• YOUR ASSIGNMENT:
All of the entries below, duplicated exactly, make up the answer.

• INPUT DATA:
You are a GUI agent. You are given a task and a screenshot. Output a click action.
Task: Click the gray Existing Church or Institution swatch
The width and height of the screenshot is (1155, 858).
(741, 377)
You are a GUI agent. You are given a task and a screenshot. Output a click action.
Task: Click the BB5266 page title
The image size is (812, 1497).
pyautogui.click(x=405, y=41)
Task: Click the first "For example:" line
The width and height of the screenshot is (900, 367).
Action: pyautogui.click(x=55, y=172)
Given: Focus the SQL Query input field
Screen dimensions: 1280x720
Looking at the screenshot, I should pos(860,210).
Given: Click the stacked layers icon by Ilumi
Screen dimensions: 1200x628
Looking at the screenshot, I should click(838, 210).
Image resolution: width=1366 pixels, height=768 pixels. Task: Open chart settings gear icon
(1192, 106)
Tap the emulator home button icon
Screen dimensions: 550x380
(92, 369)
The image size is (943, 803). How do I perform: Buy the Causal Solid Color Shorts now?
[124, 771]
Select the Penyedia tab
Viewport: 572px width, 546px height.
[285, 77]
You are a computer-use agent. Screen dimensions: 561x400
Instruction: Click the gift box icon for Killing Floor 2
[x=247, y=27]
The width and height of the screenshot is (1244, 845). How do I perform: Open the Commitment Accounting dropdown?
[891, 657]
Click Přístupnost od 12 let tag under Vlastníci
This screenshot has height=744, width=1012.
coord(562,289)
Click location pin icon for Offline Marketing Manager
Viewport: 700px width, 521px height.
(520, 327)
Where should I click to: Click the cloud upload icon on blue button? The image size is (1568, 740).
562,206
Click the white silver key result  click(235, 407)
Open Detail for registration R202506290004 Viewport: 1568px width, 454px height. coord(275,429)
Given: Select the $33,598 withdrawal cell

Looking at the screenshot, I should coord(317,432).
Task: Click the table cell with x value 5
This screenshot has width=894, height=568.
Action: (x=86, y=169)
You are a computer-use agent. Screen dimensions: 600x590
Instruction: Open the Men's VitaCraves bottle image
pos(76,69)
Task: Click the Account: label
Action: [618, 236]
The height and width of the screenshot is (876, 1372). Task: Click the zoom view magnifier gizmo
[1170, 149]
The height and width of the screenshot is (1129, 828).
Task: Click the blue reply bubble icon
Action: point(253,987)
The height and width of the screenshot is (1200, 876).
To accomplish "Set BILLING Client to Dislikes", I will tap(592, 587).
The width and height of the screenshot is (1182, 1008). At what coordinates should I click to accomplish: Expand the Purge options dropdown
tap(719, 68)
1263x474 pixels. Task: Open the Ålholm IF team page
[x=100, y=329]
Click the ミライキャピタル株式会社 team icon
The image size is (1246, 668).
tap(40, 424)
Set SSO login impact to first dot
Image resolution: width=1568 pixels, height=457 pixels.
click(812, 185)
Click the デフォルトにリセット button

• EXERCISE ANSWER:
You are a GUI agent. You are given a task and a screenshot. Output a click action.
Task: Click the gray Existing Church or Institution swatch
The width and height of the screenshot is (1155, 858).
(741, 377)
You are a GUI agent. You are given a task and a screenshot. Output a click action.
Task: Click the BB5266 page title
The image size is (812, 1497).
pyautogui.click(x=405, y=41)
Task: Click the first "For example:" line
The width and height of the screenshot is (900, 367).
Action: pyautogui.click(x=55, y=172)
Given: Focus the SQL Query input field
Screen dimensions: 1280x720
Looking at the screenshot, I should pos(860,210).
Given: Click the stacked layers icon by Ilumi
Screen dimensions: 1200x628
Looking at the screenshot, I should click(838, 210).
Image resolution: width=1366 pixels, height=768 pixels. Task: Open chart settings gear icon
(1192, 106)
Tap the emulator home button icon
Screen dimensions: 550x380
(92, 369)
The image size is (943, 803). How do I perform: Buy the Causal Solid Color Shorts now?
[124, 771]
Select the Penyedia tab
Viewport: 572px width, 546px height.
[285, 77]
You are a computer-use agent. Screen dimensions: 561x400
Instruction: Click the gift box icon for Killing Floor 2
[x=247, y=27]
The width and height of the screenshot is (1244, 845). How do I perform: Open the Commitment Accounting dropdown?
[891, 657]
Click Přístupnost od 12 let tag under Vlastníci
This screenshot has height=744, width=1012.
coord(562,289)
Click location pin icon for Offline Marketing Manager
Viewport: 700px width, 521px height.
(520, 327)
Where should I click to: Click the cloud upload icon on blue button? The image size is (1568, 740).
562,206
Click the white silver key result  click(235, 407)
Open Detail for registration R202506290004 Viewport: 1568px width, 454px height. coord(275,429)
Given: Select the $33,598 withdrawal cell

Looking at the screenshot, I should coord(317,432).
Task: Click the table cell with x value 5
This screenshot has width=894, height=568.
Action: (x=86, y=169)
You are a computer-use agent. Screen dimensions: 600x590
Instruction: Open the Men's VitaCraves bottle image
pos(76,69)
Task: Click the Account: label
Action: [618, 236]
The height and width of the screenshot is (876, 1372). Task: Click the zoom view magnifier gizmo
[1170, 149]
The height and width of the screenshot is (1129, 828).
Task: Click the blue reply bubble icon
Action: point(253,987)
The height and width of the screenshot is (1200, 876).
To accomplish "Set BILLING Client to Dislikes", I will tap(592, 587).
The width and height of the screenshot is (1182, 1008). At what coordinates should I click to accomplish: Expand the Purge options dropdown
tap(719, 68)
1263x474 pixels. Task: Open the Ålholm IF team page
[x=100, y=329]
Click the ミライキャピタル株式会社 team icon
The image size is (1246, 668).
tap(40, 424)
Set SSO login impact to first dot
Image resolution: width=1568 pixels, height=457 pixels.
click(812, 185)
Click the デフォルトにリセット button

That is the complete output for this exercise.